Enrique Blanco, el rebelde

Escapado de manos de sus captores, el insurrecto se escondió en Monte Adentro, de donde era oriundo, para dar inicio a su epopeya. El régimen desató una búsqueda feroz del rebelde y desertor del Ejército, enviando patrullas constituidas por los militares más capaces. Muchos son los encuentros en los que su pericia como tirador y sus habilidades como guerrillero se combinan con la atribuida capacidad para convertirse en cualquier “animal del monte” cual mitológico “bacá”, sus “resguardos’ y el hecho que estaba “compuesto”, para que nunca lo atraparan. Durante los primeros 5 años de la cruenta dictadura, se paseó, participó en fiestas y creó fama que se transformó en creencia mística y admiración en toda la región del Cibao central. Muchos fueron los epítetos con que lo bautizó la dictadura y que los periódicos de la época publicaron: “malhechor, ladrón, asesino y gavillero, peligroso porque andaba armado y amenaza para la zona”, en noticias que sobre él deslizaba el gobierno. Le atribuyeron hechos que no cometió, para aumentar su carga de descrédito, que a la postre se volvió contra los que dirigieron esa campaña.
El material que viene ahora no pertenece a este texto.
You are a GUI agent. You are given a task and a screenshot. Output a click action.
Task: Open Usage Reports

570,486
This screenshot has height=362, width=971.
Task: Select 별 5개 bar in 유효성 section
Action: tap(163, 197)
Por el contrario, la gente entendía que no había matado sin motivo, no robaba, y no se supo que cometiera abusos contra los campesinos de la zona. Más bien lo admiraban, le veneraban y protegían, teniéndolo como buena paga, serio y valiente, atributos más que válidos para la admiración del hombre de campo. Acorralado, su padre asesinado, hermanos presos, agotado, hambriento y con los pies hinchados se suicidó con un disparo en la sien derecha, el 24 de noviembre de 1936, con casi 30 años de edad, en El Aguacate Arriba, en las lomas de Salcedo. Pidió a su amigo Delfín Álvarez que reportara que lo había matado y que cobrara la recompensa ofrecida por su captura. Vestía ropas dobles, las de abajo al revés, para “evitar la mala suerte”. Su cuerpo fue recuperado por soldados, sentado en la parte trasera de un camión pequeño y paseado por las calles de Moca y Santiago, sostenido por un militar a cada lado y exhibido como trofeo, difundiendo que había sido cazado, con ejemplar brutalidad, advertencia y escarmiento, como mensaje de qué pasaba a los que se atrevían a desafiar al gobierno de Trujillo. Su fama trascendió la campiña cibaeña, convirtiéndose en una leyenda nacional y su espíritu vive en los montes dominicanos junto a Caonabo, Lemba, Enriquillo, Duarte, gritando: ¡libertad, libertad, libertad!